__WHAT IS REQUIRED__:
From the entries that follow, report every line in which "computer" occurs.

__DATA FOR ANALYSIS__:
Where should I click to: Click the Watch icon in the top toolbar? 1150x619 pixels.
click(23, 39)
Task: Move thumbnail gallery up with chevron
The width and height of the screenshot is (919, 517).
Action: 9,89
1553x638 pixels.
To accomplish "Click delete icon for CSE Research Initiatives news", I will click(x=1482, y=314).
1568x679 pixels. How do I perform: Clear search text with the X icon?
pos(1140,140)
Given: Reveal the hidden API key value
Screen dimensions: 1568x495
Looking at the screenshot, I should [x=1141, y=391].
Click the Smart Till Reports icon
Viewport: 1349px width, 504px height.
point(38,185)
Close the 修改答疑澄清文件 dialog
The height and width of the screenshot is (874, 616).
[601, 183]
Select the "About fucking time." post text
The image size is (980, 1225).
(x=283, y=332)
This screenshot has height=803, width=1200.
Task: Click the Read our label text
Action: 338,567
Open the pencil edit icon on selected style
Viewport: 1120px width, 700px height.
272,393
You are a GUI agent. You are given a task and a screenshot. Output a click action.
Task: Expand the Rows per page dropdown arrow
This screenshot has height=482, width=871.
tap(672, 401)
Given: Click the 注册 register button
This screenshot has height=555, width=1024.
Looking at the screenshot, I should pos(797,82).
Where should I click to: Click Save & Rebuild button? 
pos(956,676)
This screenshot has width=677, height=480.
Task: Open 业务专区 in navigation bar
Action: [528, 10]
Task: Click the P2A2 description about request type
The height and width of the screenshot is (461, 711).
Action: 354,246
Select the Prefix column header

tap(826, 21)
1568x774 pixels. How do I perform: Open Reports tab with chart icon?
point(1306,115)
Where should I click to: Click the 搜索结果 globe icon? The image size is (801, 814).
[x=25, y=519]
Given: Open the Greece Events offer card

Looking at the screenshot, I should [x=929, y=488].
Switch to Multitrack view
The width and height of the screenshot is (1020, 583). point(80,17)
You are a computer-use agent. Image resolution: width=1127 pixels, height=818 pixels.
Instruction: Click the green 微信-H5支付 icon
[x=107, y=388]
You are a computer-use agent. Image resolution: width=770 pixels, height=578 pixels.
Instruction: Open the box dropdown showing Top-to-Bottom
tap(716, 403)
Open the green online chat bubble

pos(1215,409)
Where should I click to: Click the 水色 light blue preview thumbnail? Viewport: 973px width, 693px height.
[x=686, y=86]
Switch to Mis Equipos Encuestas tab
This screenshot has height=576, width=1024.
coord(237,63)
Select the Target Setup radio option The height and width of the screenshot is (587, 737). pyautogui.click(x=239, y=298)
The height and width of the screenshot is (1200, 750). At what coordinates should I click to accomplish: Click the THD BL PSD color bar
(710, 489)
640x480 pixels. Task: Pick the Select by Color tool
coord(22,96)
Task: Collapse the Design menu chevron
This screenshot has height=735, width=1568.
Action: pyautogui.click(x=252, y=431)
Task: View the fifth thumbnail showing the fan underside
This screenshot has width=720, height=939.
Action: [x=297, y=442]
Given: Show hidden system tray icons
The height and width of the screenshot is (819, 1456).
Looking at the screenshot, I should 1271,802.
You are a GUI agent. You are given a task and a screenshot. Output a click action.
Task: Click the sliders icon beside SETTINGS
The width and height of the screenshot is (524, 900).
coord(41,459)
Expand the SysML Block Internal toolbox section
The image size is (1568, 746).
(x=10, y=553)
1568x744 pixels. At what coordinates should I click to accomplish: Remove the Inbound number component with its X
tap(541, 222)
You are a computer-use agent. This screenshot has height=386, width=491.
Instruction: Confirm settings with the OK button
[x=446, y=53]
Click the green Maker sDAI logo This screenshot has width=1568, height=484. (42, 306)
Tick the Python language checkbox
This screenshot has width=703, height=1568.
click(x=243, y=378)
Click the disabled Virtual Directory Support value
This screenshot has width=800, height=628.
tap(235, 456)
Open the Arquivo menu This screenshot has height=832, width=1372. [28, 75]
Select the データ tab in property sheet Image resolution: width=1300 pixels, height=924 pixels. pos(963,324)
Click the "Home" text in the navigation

__ANSWER__:
You are a computer-use agent. Image resolution: width=1127 pixels, height=818 pixels.
You are a computer-use agent. Image resolution: width=770 pixels, height=578 pixels.
You are a computer-use agent. This screenshot has height=386, width=491.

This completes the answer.